# Consigne écrite A:
Recopiez sans rien changer les lignes de données, depuis la première jusqu'à celle qui contient « 342x358 pixels. pos(260,10) », toutes deux comprises.

# Extrait à lire:
Voyage en Italie (Chateaubriand) — éd. Garnier, 1861/Notice sur les fouilles de Pompéi

La bibliothèque libre.
Garnier frères (Œuvres complètes, tome 6p. 353-358).

NOTICE
SUR
LES FOUILLES DE POMPÉI


Page 306 (Note). « Je donne, page 353 et suivantes, des notices curieuses sur Pompéi, et qui compléteront ma courte description. »

On découvrit d’abord les deux théâtres, ensuite le temple d’Isis et celui d’Esculape, la maison de campagne d’Arrius Diomédès, et plusieurs tombeaux. Durant le temps que Naples fut gouverné par un roi sorti des rangs de l’armée françoise, les murailles de la ville, la rue des tombeaux, plusieurs vues de l’intérieur de la ville, la basilique, l’amphithéâtre et le forum furent découverts. Le roi de Naples a fait continuer les travaux ; et comme les fouilles sont conduites avec beaucoup de régularité et se font dans le louable dessein de découvrir la ville plutôt que de chercher des trésors enfouis, chaque jour ajoute aux connoissances déjà acquises sur cet objet, si intéressant et presque inépuisable.

La ville de Pompéi, située à peu près à quatorze milles au sud-est de Naples, étoit bâtie en partie sur une éminence qui dominoit une plaine fertile, et qui s’est considérablement accrue par l’immense quantité de matières volcaniques dont le Vésuve l’a recouverte. Les murailles de la ville et les murs de ses édifices ont retenu dans leur enceinte toutes les matières que le volcan y vomissoit, et empêché les pluies de les emporter ; de sorte que l’étendue de ces constructions est très-distinctement marquée par le monticule qu’ont formé l’amas des pierres ponces et l’accumulation graduelle de terre végétale qui le couvrent.

L’éminence sur laquelle Pompéi fut bâtie doit avoir été formée à une époque très-reculée ; elle est composée de produits volcaniques vomis par le Vésuve.

On a conjecturé que la mer avoit autrefois baigné les murs de Pompéi, et qu’elle venoit jusqu’à l’endroit où passe aujourd’hui le chemin de Salerne. Strabon dit en effet que cette ville servoit d’arsenal maritime à plusieurs villes de la Campanie, ajoutant qu’elle est près du Sarno, fleuve sur lequel les marchandises peuvent descendre et remonter.

# Données disponibles:
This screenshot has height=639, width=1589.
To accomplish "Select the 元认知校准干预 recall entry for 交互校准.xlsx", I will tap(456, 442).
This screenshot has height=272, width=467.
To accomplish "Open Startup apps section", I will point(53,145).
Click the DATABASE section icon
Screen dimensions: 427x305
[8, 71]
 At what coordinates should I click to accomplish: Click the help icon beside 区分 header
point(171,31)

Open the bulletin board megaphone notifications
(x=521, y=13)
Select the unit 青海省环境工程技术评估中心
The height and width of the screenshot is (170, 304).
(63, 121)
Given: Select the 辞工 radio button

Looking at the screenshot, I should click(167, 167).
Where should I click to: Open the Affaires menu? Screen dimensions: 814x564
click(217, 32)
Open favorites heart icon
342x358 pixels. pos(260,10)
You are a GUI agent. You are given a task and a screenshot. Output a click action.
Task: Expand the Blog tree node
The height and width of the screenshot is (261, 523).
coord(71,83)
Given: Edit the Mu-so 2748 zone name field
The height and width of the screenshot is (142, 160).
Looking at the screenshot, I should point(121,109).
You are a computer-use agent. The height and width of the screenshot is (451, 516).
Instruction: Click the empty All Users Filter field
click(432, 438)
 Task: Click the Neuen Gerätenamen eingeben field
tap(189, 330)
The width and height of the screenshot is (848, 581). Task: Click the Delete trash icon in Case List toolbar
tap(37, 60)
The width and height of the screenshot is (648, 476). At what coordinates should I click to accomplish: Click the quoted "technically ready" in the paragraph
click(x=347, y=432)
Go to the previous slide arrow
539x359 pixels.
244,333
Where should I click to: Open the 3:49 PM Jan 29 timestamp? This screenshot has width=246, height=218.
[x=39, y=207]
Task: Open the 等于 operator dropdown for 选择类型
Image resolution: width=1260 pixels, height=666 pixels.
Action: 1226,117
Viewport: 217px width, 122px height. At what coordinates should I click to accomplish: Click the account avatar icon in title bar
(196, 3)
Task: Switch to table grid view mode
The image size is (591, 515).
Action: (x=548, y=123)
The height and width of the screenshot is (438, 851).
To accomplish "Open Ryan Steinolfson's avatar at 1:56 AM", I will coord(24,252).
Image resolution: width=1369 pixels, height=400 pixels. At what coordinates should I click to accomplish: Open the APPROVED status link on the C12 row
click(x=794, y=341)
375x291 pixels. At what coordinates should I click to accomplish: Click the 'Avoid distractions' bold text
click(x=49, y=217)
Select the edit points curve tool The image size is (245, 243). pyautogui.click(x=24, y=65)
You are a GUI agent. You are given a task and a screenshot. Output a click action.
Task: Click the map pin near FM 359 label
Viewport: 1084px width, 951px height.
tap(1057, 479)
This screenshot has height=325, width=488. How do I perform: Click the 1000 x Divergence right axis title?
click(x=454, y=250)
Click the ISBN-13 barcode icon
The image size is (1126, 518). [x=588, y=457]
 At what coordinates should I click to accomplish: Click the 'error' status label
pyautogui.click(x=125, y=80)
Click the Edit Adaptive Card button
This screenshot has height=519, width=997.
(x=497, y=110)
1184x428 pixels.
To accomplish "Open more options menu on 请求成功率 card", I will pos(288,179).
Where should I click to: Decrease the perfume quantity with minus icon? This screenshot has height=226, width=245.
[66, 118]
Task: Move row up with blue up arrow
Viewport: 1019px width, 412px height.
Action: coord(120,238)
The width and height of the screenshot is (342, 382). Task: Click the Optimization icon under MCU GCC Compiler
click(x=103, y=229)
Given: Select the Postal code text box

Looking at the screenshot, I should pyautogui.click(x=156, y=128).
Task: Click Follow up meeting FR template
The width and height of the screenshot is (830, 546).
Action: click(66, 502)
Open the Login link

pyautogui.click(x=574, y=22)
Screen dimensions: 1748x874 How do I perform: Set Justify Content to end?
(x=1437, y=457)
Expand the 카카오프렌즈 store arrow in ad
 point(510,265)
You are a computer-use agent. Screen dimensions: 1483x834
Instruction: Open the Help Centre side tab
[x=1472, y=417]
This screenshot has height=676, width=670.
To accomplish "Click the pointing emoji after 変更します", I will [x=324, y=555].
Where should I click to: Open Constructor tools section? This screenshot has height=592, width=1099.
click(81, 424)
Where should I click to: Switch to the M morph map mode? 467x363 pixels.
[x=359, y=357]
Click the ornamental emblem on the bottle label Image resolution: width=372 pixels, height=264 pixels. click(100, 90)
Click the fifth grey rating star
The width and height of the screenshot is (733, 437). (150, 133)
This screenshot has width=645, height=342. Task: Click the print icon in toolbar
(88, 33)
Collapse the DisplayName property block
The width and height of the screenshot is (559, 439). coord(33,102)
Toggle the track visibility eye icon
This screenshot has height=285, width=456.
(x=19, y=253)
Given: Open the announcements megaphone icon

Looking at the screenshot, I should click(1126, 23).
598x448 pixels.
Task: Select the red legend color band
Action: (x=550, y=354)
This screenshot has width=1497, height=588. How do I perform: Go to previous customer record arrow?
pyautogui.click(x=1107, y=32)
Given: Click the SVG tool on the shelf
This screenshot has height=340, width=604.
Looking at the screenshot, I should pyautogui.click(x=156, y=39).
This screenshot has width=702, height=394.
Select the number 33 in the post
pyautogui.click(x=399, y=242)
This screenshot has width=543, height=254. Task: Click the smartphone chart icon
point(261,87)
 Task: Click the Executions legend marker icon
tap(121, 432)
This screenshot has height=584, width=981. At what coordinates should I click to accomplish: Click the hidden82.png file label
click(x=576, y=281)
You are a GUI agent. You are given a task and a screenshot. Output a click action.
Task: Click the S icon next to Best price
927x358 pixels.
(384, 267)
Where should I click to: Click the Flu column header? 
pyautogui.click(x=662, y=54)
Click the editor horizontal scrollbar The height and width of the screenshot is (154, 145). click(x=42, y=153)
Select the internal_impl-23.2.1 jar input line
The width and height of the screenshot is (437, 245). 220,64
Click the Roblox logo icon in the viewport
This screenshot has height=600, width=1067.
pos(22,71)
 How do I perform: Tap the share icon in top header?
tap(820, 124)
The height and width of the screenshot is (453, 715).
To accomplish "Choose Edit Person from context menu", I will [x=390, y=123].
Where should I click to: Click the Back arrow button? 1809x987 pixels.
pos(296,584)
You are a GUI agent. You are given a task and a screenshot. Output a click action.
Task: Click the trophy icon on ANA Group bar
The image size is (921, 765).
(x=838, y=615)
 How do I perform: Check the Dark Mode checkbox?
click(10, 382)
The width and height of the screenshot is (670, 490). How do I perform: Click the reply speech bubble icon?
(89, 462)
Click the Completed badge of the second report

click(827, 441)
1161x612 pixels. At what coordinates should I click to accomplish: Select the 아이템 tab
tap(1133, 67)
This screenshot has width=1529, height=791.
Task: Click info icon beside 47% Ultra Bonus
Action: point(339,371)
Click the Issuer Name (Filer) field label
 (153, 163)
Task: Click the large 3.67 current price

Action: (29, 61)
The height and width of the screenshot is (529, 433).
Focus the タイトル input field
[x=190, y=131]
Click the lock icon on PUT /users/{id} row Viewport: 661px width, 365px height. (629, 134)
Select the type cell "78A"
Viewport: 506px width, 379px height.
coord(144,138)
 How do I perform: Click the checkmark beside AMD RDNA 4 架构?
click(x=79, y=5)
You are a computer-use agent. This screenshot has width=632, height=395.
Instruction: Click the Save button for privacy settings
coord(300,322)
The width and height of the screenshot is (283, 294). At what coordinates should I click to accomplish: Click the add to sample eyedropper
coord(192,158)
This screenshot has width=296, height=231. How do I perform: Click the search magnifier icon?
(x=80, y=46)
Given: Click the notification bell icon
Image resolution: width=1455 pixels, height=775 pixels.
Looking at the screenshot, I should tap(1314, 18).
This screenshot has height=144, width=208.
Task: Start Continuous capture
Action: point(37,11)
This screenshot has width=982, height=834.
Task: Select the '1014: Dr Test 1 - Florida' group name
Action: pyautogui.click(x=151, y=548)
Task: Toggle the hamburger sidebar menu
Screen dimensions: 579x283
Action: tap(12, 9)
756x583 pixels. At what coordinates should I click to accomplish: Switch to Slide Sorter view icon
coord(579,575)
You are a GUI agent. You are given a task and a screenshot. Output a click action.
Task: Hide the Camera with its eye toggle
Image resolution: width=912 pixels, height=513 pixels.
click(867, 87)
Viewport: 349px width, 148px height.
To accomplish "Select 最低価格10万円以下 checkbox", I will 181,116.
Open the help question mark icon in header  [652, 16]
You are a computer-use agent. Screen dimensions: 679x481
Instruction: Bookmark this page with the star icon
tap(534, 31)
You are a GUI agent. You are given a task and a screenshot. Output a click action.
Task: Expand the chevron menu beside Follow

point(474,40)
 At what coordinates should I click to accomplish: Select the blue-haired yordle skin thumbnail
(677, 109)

# Consigne écrite B:
Redonnez à l'identique le passage de l'extrait sur les fouilles de Pompéi qui va de « La ville de » jusqu'à « qui le couvrent. ».

# Réponse attendue A:
This screenshot has height=639, width=1589.
To accomplish "Select the 元认知校准干预 recall entry for 交互校准.xlsx", I will tap(456, 442).
This screenshot has height=272, width=467.
To accomplish "Open Startup apps section", I will point(53,145).
Click the DATABASE section icon
Screen dimensions: 427x305
[8, 71]
 At what coordinates should I click to accomplish: Click the help icon beside 区分 header
point(171,31)

Open the bulletin board megaphone notifications
(x=521, y=13)
Select the unit 青海省环境工程技术评估中心
The height and width of the screenshot is (170, 304).
(63, 121)
Given: Select the 辞工 radio button

Looking at the screenshot, I should click(167, 167).
Where should I click to: Open the Affaires menu? Screen dimensions: 814x564
click(217, 32)
Open favorites heart icon
342x358 pixels. pos(260,10)

# Réponse attendue B:
La ville de Pompéi, située à peu près à quatorze milles au sud-est de Naples, étoit bâtie en partie sur une éminence qui dominoit une plaine fertile, et qui s’est considérablement accrue par l’immense quantité de matières volcaniques dont le Vésuve l’a recouverte. Les murailles de la ville et les murs de ses édifices ont retenu dans leur enceinte toutes les matières que le volcan y vomissoit, et empêché les pluies de les emporter ; de sorte que l’étendue de ces constructions est très-distinctement marquée par le monticule qu’ont formé l’amas des pierres ponces et l’accumulation graduelle de terre végétale qui le couvrent.